Your task:
Go to the line containing "At what coordinates should I click to accomplish: Click" and retype it and every later line exactly as written, up to the last line of the entries. Keep pictures out.

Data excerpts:
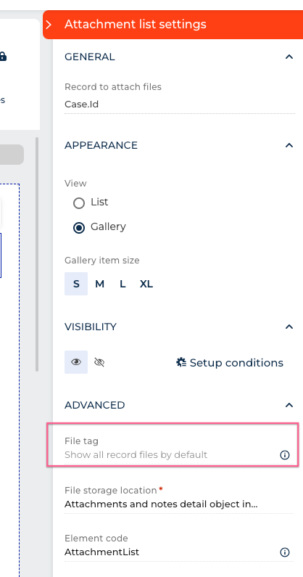Collapse the ADVANCED section
The width and height of the screenshot is (303, 577).
tap(289, 405)
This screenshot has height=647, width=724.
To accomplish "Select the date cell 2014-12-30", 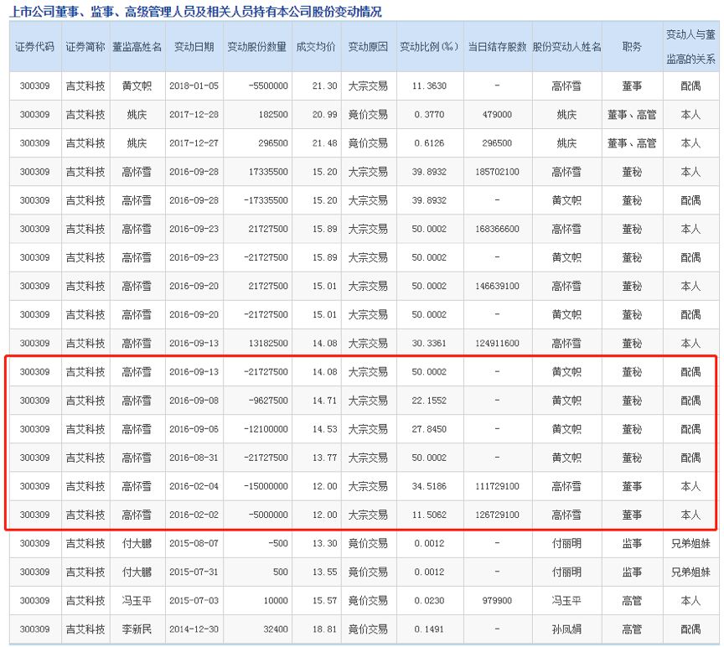I will tap(194, 629).
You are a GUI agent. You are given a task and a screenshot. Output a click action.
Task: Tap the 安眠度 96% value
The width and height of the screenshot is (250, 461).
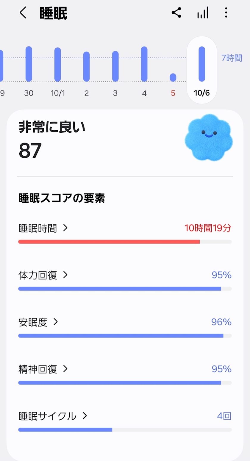[221, 322]
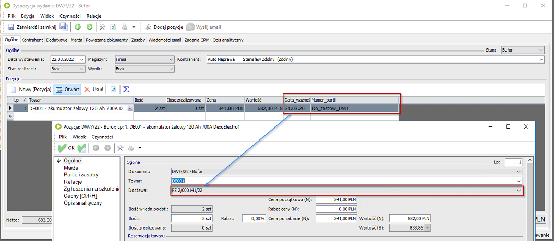Open the Magazyn dropdown list
This screenshot has width=554, height=241.
pos(171,59)
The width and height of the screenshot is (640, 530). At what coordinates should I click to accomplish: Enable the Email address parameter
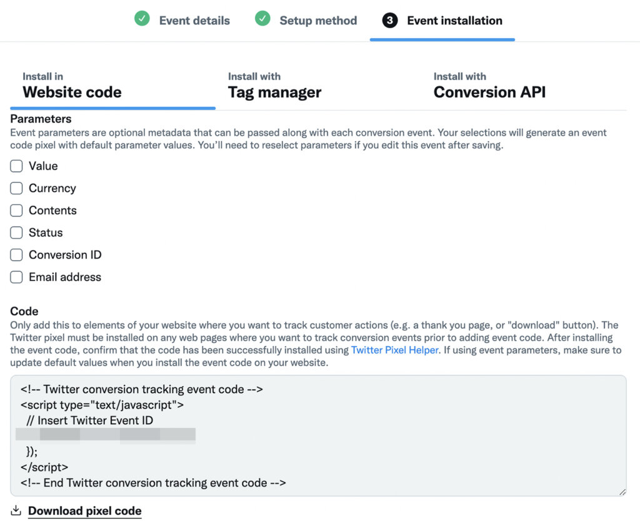(x=16, y=277)
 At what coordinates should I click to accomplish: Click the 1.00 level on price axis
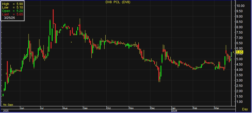(240, 102)

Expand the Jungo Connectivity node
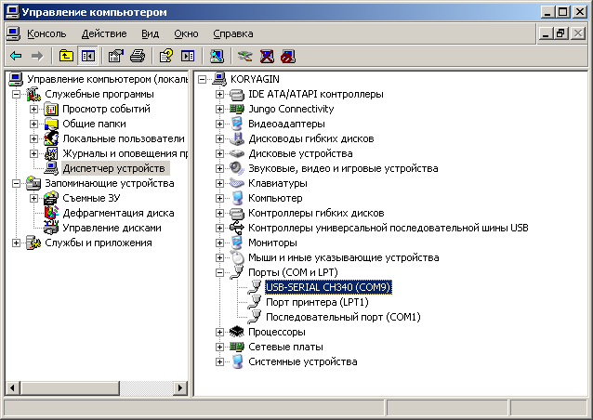click(x=220, y=109)
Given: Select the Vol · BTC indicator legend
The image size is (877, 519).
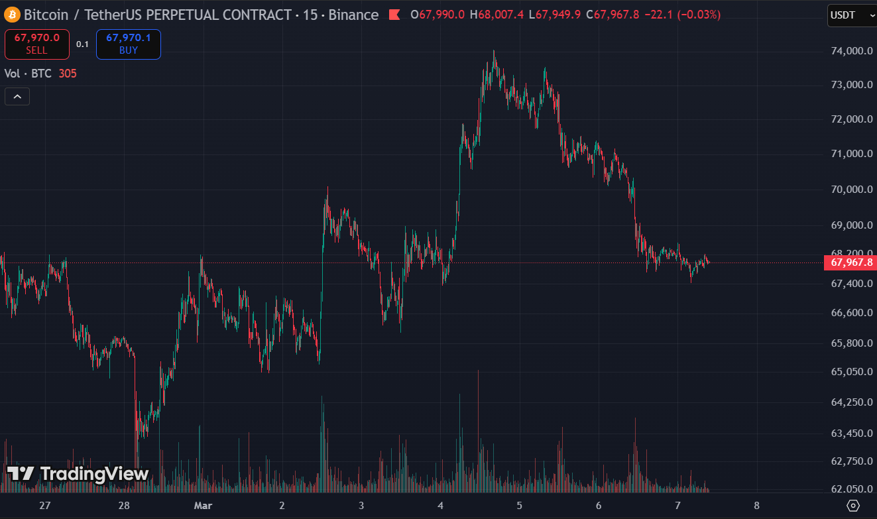Looking at the screenshot, I should [x=29, y=74].
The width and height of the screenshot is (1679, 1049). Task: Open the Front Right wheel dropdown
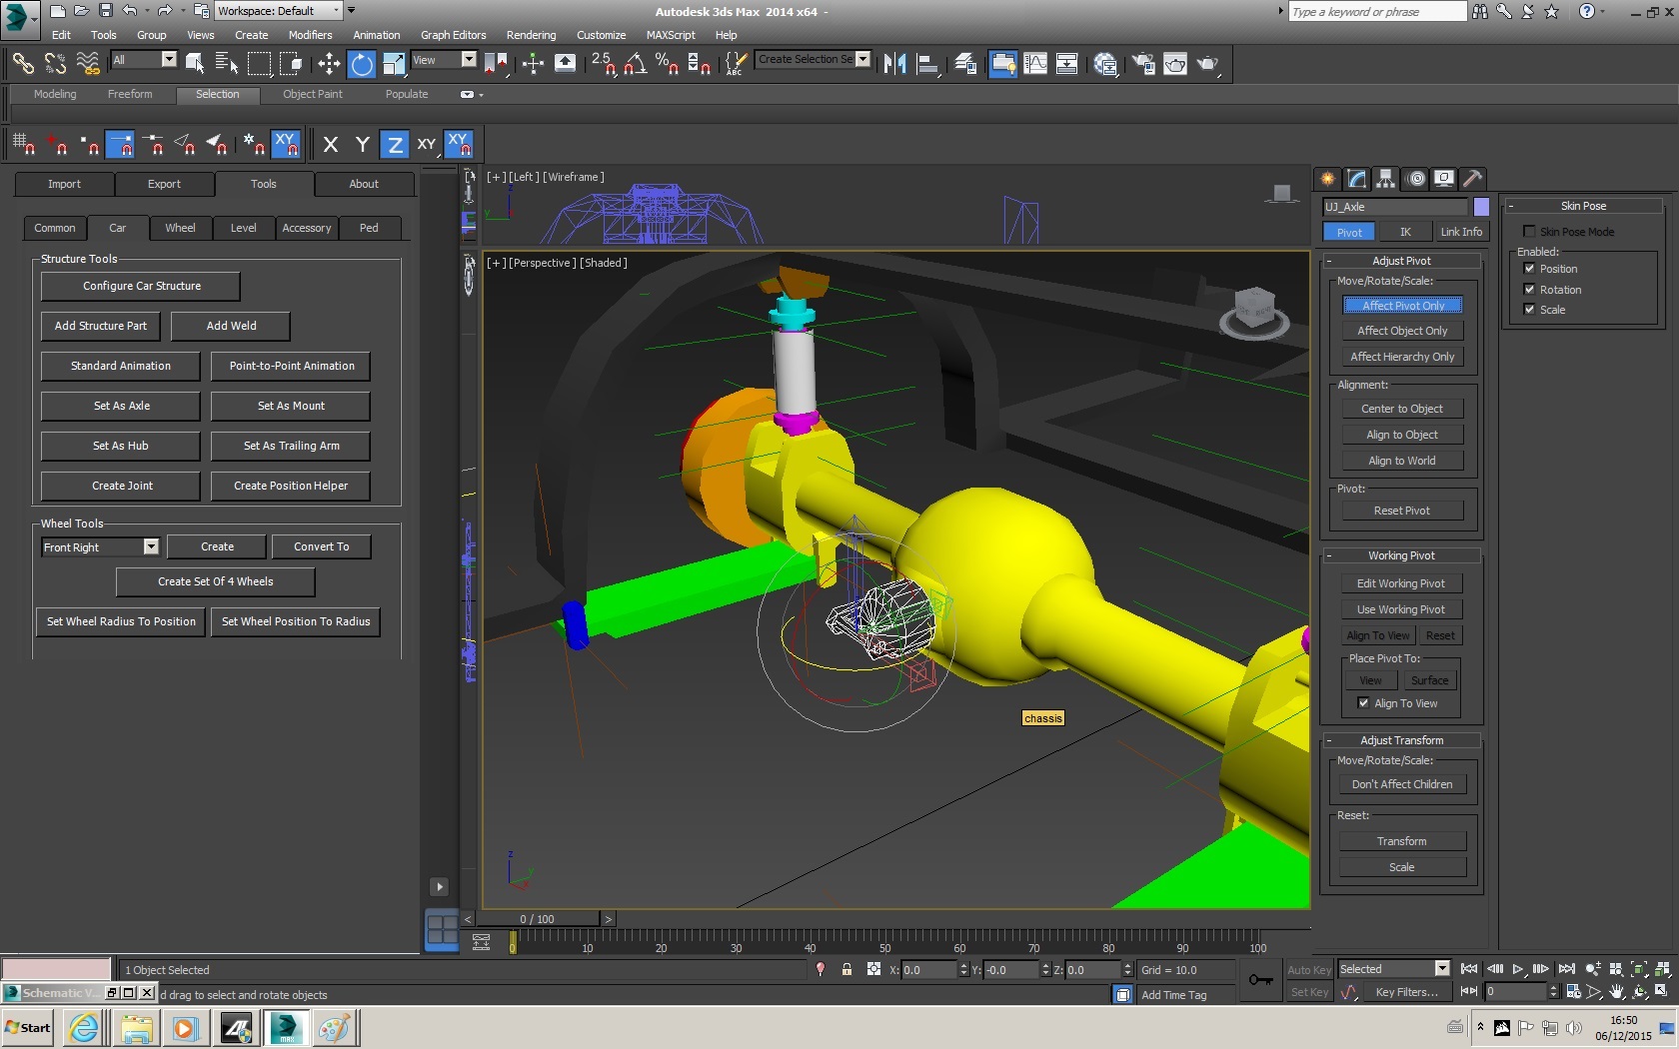(x=151, y=547)
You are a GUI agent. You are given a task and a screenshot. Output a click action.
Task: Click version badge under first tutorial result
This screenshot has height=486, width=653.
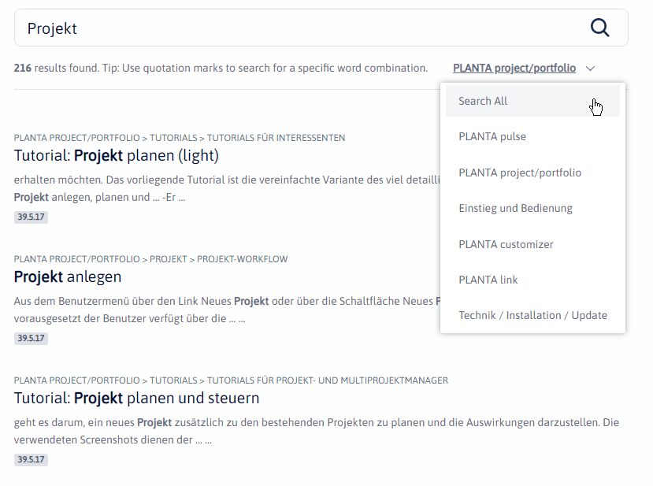31,217
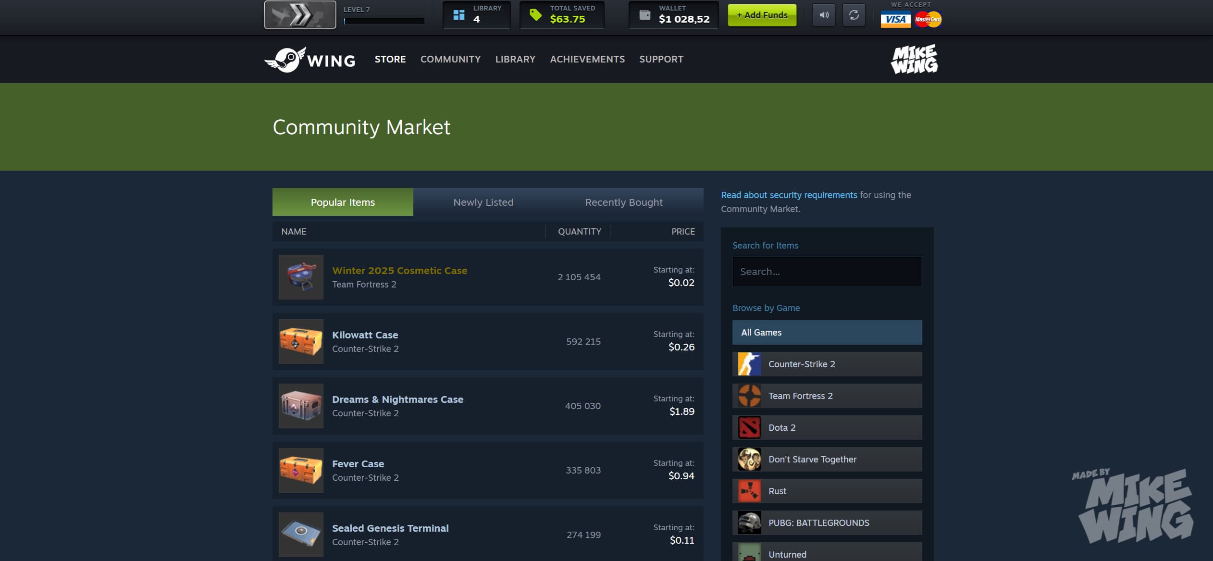Go to the ACHIEVEMENTS menu
This screenshot has width=1213, height=561.
[587, 59]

Solution:
 At what coordinates should I click to accomplish: Click the 1.00 level on price axis
(240, 102)

Expand the Jungo Connectivity node
click(x=220, y=109)
Given: Select the Vol · BTC indicator legend
The image size is (877, 519).
Looking at the screenshot, I should [x=29, y=74].
The width and height of the screenshot is (1679, 1049). Task: Open the Front Right wheel dropdown
(x=151, y=547)
You are a GUI agent. You are given a task and a screenshot. Output a click action.
Task: Click version badge under first tutorial result
This screenshot has height=486, width=653.
31,217
Go to the ACHIEVEMENTS menu
This screenshot has width=1213, height=561.
[587, 59]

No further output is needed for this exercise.